YOUR TASK: Here are some records; copy every line that holds the word "resolution".

[SUPPLIED RECORDS Boundary: Start]

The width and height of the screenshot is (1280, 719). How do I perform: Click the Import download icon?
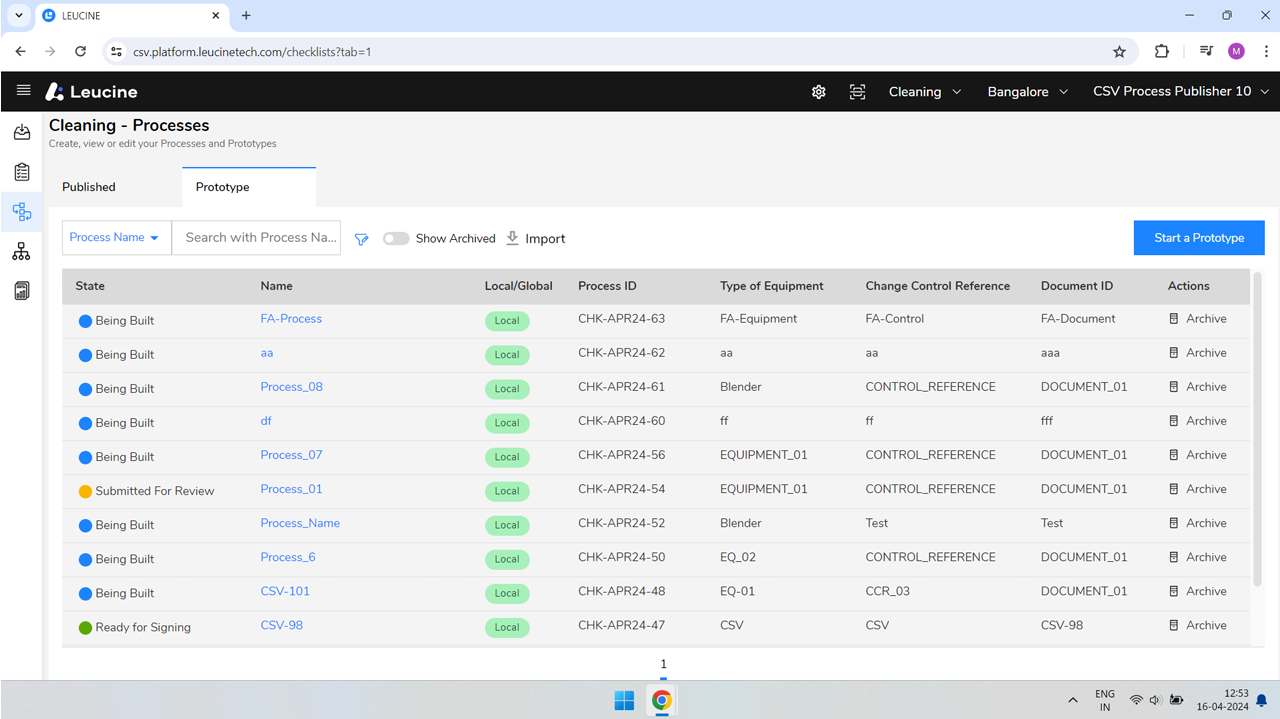[x=511, y=238]
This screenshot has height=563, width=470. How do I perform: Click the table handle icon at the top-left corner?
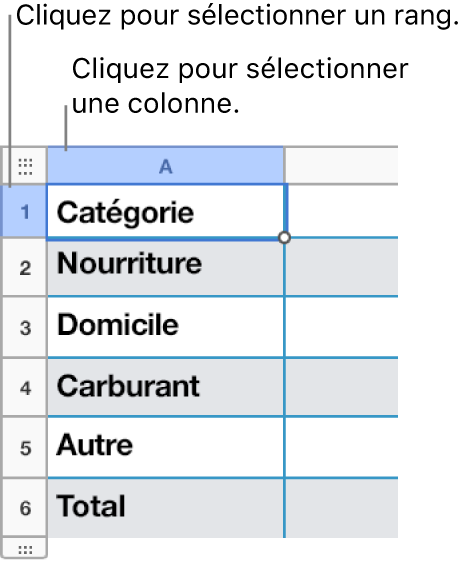pos(25,166)
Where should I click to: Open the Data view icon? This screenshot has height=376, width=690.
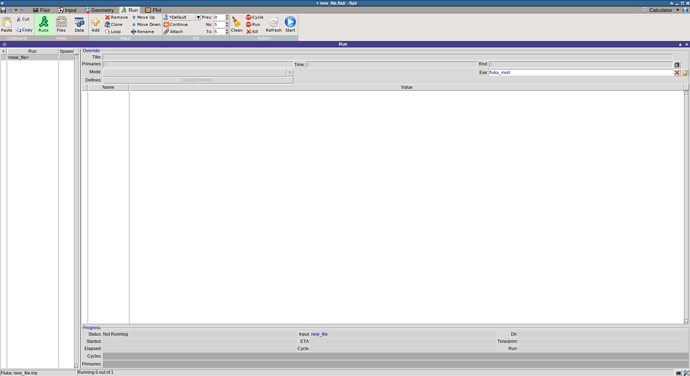tap(79, 22)
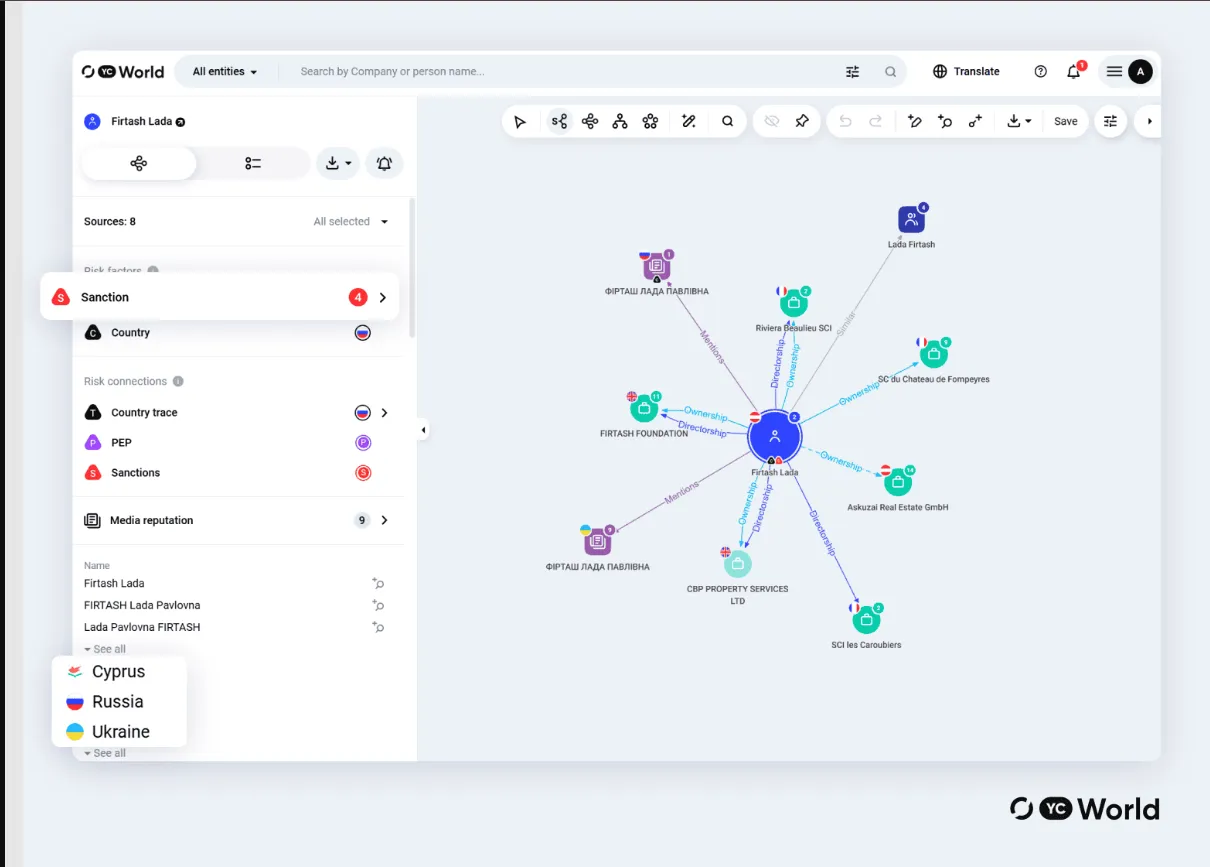The image size is (1210, 867).
Task: Click the company or person search field
Action: 560,71
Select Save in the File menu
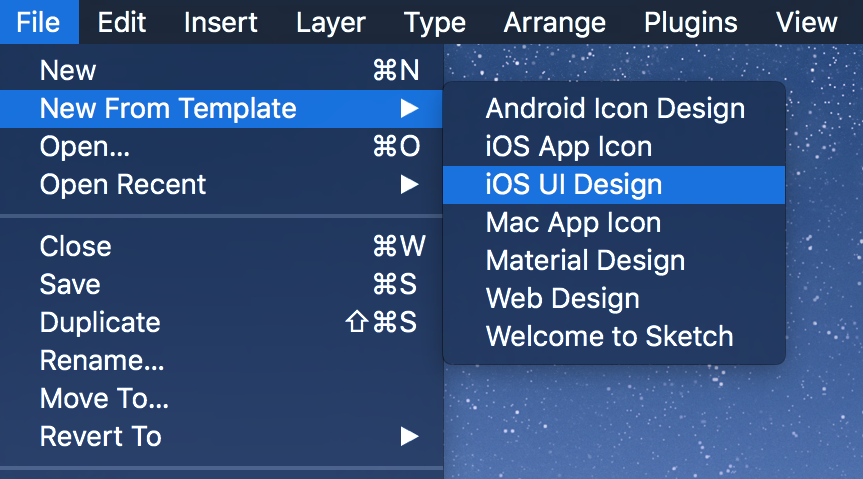863x479 pixels. 70,284
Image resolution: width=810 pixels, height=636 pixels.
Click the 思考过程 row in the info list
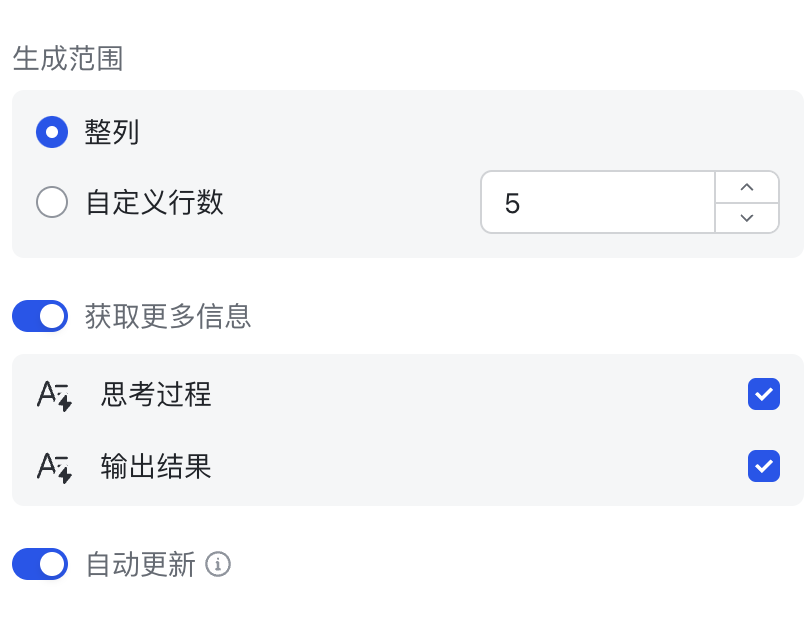click(408, 394)

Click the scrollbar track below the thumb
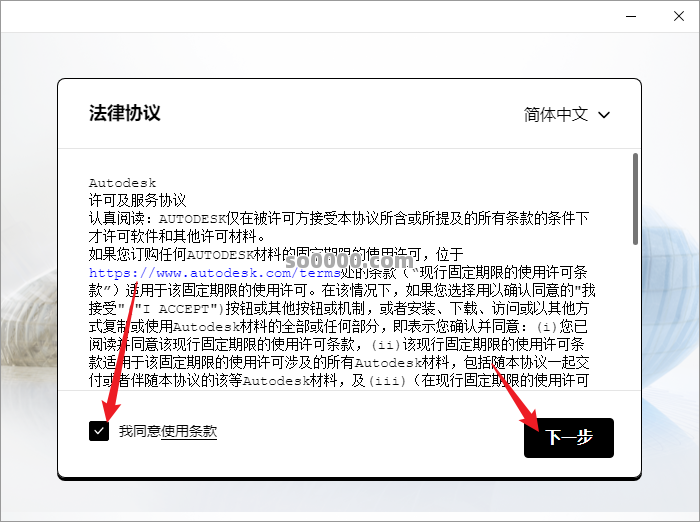click(635, 320)
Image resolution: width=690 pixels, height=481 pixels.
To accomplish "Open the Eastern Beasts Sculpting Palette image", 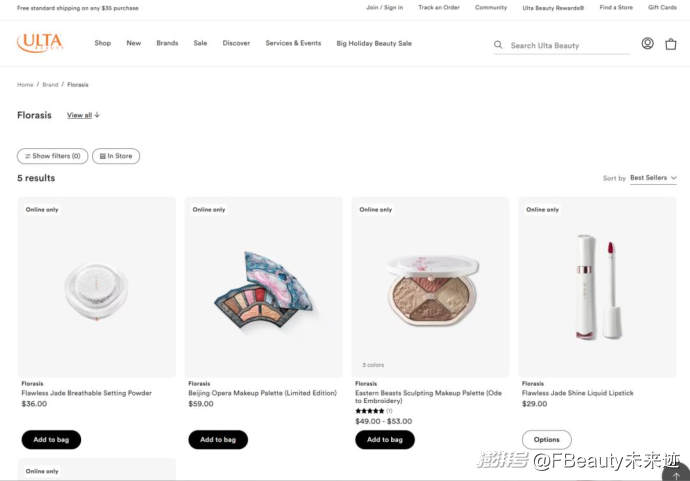I will [x=430, y=285].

[SUPPLIED RECORDS Boundary: End]

ANSWER TO THIS TASK:
Image resolution: width=810 pixels, height=636 pixels.
Image resolution: width=690 pixels, height=481 pixels.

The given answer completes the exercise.